The term “aerospace” first came into use in 1958. That was the beginning of the American quest to explore outer space. In January of that year, the U.S. launched its first satellite, Explorer 1, into low-earth-orbit.

In May of 1961, Alan Shepherd became first American to enter space. The Russians were the first to achieve this milestone with the flight of cosmonaut Yuri Gagarin. He left the earth’s atmosphere in April of 1961.

The origins of the aerospace industry can be said to have begun with the flight of the Wright Flyer in 1903. That was the first airplane built by Orville and Wilbur Wright. It’s astonishing to note that it would be just 66 years later when flight technology advanced sufficiently to place two men in the moon on July 20, 1969.

Aerospace in the combination of the “aero” which stands for “air” or “atmospheric” flight and space which denotes travel outside or above the atmosphere of the planet.

Today, the aerospace industry is among the largest of any kind of industry in the world. Furthermore, the breadth and scope of the aerospace industry has had an incredible effect on producing spin-off industries. That is, the technologies that were developed to support space flight found numerous applications in literally thousands of earth-bound sectors, from medical and computer technology to materials applications and even food packaging.

Since the 1960s, NASA has maintained that for every $1 spent on the space budget, $8 has been returned to the general economy. That makes investment in space science and travel among the most beneficial enterprises in world history.

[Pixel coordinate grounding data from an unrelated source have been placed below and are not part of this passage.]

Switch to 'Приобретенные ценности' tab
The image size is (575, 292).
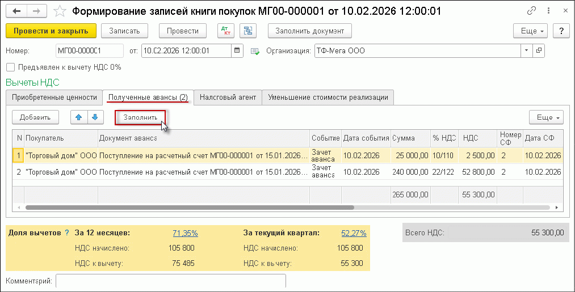pyautogui.click(x=53, y=97)
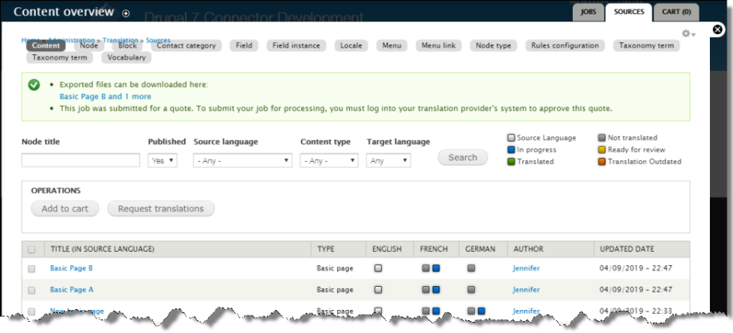The width and height of the screenshot is (733, 333).
Task: Click the gear settings icon
Action: [687, 34]
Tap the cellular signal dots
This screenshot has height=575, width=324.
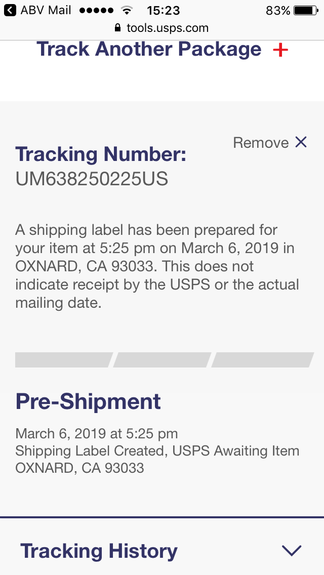point(97,10)
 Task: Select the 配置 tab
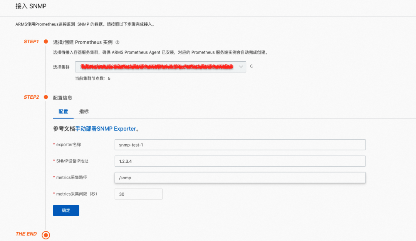pos(63,111)
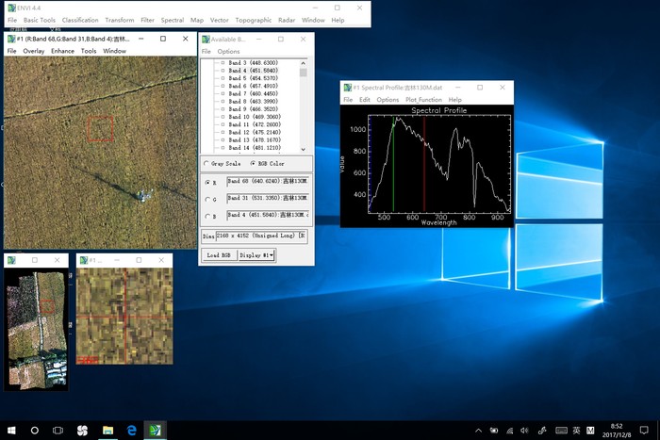Select the B channel radio button

208,217
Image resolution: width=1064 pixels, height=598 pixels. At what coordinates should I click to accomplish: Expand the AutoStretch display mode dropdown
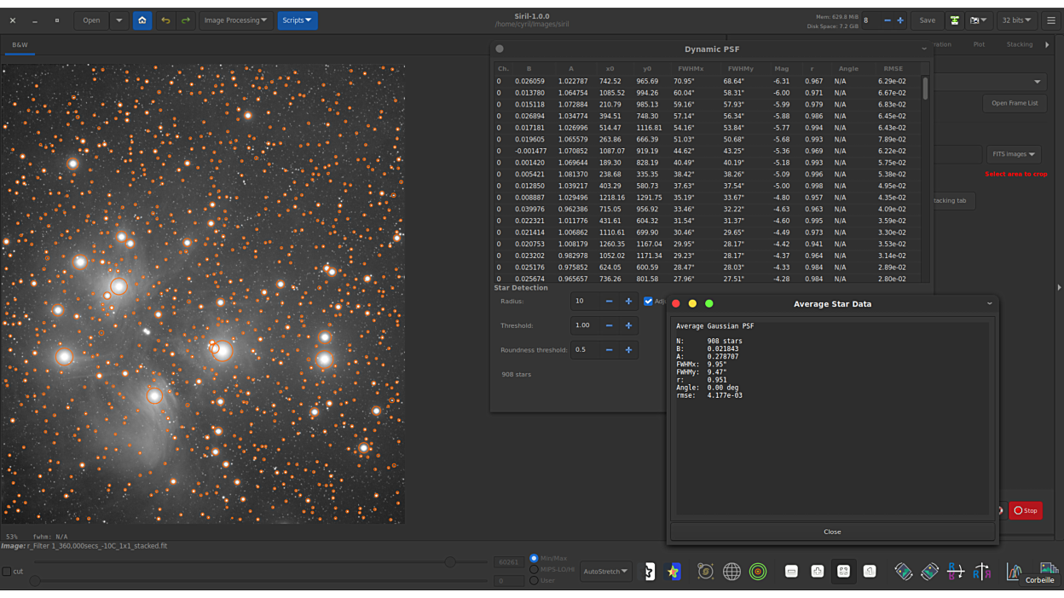coord(605,572)
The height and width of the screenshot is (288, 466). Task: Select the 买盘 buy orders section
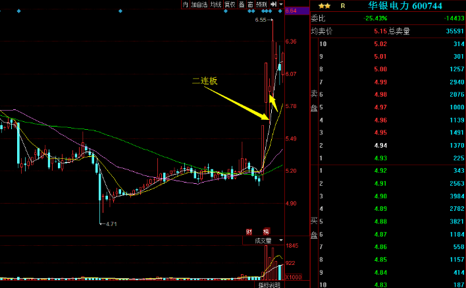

One of the ways that happens is through so-called spin-off technology. Here is just a short list of items that were made possible thanks to original research and design by NASA:

* Memory foam

* Freeze-dried food

* Cochlear implants

* Dust busters

* MRI machines

* Light emitting diodes

* Scratch resistant lenses

… and that’s just a few of thousands.

The advancement in computer technology alone that resulted from system developed by NASA translates to trillions of dollars for the global economy.

Consider also the supreme importance of satellite technology. Space-based imaging platforms revolutionized our ability to accurately predict the weather, locate new ground-based resources and make things like smartphone and global-wide internet access a common feature of daily life.